RECORDS FOR THE EXERCISE:
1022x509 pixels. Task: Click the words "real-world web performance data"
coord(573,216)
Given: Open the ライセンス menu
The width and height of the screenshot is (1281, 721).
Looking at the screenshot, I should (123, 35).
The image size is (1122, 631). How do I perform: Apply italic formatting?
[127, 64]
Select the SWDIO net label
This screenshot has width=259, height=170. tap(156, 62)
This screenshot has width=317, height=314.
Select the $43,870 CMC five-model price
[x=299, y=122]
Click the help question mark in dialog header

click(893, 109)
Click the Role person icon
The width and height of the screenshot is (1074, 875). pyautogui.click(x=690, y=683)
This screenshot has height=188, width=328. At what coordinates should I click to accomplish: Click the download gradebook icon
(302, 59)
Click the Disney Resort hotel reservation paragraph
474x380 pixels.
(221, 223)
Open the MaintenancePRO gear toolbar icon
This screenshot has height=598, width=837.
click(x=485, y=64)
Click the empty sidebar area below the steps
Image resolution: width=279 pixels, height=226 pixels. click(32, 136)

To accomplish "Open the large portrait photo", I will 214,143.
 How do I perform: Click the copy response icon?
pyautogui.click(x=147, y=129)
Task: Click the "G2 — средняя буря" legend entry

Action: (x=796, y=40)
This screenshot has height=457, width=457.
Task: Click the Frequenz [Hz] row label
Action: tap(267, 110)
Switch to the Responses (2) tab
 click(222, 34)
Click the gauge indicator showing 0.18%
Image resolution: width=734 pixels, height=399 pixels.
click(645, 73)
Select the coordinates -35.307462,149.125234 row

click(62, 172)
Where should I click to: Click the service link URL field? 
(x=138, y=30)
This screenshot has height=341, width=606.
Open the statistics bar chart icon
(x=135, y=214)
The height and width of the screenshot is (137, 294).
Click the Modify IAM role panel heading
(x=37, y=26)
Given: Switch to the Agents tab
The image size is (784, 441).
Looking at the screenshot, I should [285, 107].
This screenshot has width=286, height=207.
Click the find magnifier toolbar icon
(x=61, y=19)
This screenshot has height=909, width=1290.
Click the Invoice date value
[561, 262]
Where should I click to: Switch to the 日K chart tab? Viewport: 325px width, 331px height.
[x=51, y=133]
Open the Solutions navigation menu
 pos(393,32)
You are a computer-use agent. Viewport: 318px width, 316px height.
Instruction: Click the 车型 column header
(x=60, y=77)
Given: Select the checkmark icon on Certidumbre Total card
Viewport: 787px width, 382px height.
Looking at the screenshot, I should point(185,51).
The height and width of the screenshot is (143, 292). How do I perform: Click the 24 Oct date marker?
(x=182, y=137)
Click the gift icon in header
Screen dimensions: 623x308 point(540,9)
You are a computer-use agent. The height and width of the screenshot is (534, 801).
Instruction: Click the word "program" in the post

EXERCISE DESCRIPTION: Determine how many lines in the listing above hold "computer". Give the number without any other words.

FINISHED EXERCISE: 2